By Michael Collins
With Comptroller Peter Franchot at his side, Gov. Larry Hogan signed an executive order to mandate that schools start after Labor Day starting in 2017. On cue, Democratic leaders and teachers unions assailed the idea. They prefer the status quo.
Rather than tinker around the edges, both Gov. Hogan and Democratic leaders should follow Virginia’s lead and try year-round schools.
Gov. Terry McAuliffe recently awarded $7.7 million to 66 schools as part of Virginia’s Extended School Year Grant Program. According to WUSA News, the Virginia legislature created the program after a legislative commission found that students in struggling schools do better with longer school years.
The public school year in Maryland is 180 days long. But as parents and educators know, students get far fewer days of instruction. After a long summer break, there is statistically significant learning loss that must be countered. The first three weeks of school often is review, and just snapping kids from summer mode to learning mode.
Similarly, the last weeks after final exams and standardized testing are often lost to administrative work. When one factors in teacher in-service days, half days, and testing days, students get far fewer than 180 days of instruction. For example, of 43 weeks in Anne Arundel County’s school calendar, only about a third of those is a full week of instruction.
The burdens of child care
The growing number of single-parent households and households with two working parents struggle with child care throughout the school year, and a long summer break has a disproportionate impact on lower income families.
Research shows that children in affluent families fare better than their disadvantaged peers because their families can afford enriching summer experiences. By contrast, disadvantaged youths are more at risk. Long-term daycare and summer camps can break the budget of working families.
To mitigate the strain, federal, state, and local governments spend enormous sums of money for summer programs for disadvantaged children. In addition to summer jobs and recreation programs, Maryland counties and Baltimore City keep schools open in the summer in order to provide a safe place for poor children to get breakfast and lunch daily.
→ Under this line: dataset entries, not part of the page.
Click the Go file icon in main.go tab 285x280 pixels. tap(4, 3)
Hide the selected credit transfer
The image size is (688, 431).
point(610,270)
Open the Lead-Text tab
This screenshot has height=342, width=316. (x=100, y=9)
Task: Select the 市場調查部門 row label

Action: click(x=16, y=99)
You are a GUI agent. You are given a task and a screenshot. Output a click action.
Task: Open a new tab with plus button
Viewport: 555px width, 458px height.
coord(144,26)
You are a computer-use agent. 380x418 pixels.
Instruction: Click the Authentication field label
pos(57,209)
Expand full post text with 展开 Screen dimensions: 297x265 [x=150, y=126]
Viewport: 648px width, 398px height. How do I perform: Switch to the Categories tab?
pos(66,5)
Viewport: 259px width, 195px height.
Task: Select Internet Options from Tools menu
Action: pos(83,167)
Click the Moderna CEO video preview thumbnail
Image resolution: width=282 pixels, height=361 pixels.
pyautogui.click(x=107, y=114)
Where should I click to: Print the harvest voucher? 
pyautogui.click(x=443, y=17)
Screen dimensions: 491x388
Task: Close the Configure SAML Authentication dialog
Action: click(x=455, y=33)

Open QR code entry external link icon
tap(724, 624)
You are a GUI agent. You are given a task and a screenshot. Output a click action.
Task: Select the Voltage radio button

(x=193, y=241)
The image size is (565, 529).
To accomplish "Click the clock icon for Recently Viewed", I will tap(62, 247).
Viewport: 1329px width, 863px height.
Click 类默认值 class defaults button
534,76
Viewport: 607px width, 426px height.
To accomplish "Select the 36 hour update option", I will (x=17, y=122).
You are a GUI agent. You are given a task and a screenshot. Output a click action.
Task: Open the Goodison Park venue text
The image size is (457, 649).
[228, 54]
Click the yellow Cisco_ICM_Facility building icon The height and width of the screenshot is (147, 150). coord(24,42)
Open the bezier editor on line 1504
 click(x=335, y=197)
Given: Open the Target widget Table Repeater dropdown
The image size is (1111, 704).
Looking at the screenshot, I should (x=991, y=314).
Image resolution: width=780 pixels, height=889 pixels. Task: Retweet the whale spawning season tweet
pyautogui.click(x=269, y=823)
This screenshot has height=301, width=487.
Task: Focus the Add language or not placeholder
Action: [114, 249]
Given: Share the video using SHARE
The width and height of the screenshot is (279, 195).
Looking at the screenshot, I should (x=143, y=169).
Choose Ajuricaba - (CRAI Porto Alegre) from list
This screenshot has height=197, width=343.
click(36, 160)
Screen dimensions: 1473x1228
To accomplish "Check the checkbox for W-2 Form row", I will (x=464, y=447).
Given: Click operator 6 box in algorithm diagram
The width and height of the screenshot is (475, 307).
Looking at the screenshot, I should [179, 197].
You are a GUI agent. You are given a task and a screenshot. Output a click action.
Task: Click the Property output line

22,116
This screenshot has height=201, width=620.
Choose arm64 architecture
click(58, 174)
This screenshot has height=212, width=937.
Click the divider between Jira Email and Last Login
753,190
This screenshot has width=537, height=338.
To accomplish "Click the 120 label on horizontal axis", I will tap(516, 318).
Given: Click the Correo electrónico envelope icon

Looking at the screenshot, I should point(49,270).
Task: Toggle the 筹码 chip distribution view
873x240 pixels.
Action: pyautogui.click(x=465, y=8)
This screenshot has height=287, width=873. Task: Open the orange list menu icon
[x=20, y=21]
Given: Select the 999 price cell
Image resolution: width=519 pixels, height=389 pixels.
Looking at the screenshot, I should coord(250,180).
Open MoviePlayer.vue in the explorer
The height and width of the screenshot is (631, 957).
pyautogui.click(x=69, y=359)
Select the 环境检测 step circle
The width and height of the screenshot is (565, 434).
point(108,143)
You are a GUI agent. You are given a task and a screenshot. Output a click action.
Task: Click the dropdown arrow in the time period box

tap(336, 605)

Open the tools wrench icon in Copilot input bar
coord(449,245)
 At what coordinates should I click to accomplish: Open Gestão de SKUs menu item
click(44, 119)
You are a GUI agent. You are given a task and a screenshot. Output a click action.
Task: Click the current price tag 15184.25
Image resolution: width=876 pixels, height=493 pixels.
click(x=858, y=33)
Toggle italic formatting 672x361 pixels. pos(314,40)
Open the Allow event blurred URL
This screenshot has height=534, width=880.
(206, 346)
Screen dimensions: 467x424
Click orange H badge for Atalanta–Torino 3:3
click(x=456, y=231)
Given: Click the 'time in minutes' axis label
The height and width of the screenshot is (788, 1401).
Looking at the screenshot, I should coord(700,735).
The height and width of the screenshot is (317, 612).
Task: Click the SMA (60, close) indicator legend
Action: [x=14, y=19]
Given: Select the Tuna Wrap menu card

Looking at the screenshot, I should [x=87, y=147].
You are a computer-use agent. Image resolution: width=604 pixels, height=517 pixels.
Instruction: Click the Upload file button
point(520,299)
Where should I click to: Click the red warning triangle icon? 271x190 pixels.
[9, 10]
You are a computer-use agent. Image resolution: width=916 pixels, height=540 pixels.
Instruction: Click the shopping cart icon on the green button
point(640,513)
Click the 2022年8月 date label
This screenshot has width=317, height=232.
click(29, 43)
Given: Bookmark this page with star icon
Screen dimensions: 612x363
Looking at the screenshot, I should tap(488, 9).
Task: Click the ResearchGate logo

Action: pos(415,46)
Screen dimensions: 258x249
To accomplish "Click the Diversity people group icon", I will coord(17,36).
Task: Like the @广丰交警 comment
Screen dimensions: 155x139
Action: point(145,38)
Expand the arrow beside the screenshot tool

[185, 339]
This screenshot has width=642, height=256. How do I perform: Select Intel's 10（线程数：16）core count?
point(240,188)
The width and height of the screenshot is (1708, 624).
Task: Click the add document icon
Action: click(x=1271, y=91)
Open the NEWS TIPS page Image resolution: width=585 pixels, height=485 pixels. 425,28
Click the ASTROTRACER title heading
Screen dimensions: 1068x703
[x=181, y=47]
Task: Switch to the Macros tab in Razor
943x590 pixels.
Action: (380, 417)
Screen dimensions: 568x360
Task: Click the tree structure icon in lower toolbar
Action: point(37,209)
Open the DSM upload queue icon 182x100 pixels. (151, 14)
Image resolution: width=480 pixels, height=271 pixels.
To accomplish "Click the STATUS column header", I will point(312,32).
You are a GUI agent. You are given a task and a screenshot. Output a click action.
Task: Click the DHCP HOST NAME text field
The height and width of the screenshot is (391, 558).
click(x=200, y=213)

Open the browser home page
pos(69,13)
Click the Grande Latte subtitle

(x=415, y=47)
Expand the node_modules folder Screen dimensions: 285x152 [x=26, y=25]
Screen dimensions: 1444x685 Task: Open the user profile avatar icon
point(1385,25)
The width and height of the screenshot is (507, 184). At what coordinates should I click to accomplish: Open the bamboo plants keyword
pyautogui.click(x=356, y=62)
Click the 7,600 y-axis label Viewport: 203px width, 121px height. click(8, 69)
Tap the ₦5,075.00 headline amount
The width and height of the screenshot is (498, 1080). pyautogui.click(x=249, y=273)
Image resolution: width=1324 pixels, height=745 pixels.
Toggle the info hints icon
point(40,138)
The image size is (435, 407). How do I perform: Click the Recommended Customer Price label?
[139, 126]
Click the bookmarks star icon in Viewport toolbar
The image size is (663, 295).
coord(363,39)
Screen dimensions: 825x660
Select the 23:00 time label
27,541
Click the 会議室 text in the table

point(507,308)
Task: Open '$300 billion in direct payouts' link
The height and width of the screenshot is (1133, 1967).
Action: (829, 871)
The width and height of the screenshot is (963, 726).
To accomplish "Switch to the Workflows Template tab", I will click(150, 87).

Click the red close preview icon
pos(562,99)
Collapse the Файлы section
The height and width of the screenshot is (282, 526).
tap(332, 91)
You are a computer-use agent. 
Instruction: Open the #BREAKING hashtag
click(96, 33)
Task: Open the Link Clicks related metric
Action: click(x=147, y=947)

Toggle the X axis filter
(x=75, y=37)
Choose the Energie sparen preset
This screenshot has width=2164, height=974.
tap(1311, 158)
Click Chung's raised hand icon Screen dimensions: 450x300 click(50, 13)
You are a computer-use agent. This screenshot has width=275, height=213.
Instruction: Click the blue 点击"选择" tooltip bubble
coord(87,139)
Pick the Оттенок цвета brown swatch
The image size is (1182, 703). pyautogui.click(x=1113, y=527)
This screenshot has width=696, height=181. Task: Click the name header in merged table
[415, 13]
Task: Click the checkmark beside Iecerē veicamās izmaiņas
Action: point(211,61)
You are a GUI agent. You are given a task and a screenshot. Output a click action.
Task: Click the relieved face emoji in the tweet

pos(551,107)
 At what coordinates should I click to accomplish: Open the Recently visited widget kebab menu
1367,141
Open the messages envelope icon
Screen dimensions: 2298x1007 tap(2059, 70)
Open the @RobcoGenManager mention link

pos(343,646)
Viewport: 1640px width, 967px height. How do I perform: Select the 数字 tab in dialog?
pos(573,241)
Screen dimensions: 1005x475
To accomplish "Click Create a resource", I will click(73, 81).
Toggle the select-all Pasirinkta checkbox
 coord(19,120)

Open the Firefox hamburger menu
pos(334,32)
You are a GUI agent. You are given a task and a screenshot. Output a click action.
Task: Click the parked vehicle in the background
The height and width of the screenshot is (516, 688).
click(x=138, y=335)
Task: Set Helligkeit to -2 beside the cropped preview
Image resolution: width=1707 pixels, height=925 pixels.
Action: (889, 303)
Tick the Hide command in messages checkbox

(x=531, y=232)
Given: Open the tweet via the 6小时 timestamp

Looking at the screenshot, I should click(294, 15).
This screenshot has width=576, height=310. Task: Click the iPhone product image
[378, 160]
The large cost of the combined summer safety net programs can help offset costs for year-round school. As important, year-round classes offer the opportunity to bring back courses lost to the push from STEM training and testing. For example, music, art, industrial arts, and civics could all return to core education with an expanded school year.
Pros and cons of year-round school
Of course, there are pros and cons to year-round school. According to the National Education Association’s website those include:
- Students tend to forget a lot during the summer break, so a shorter time away from school might increase retention rates.
- It’s a more efficient use of school space because otherwise buildings are unoccupied during the summer.
- Remediation can occur when it is most needed – during the school year.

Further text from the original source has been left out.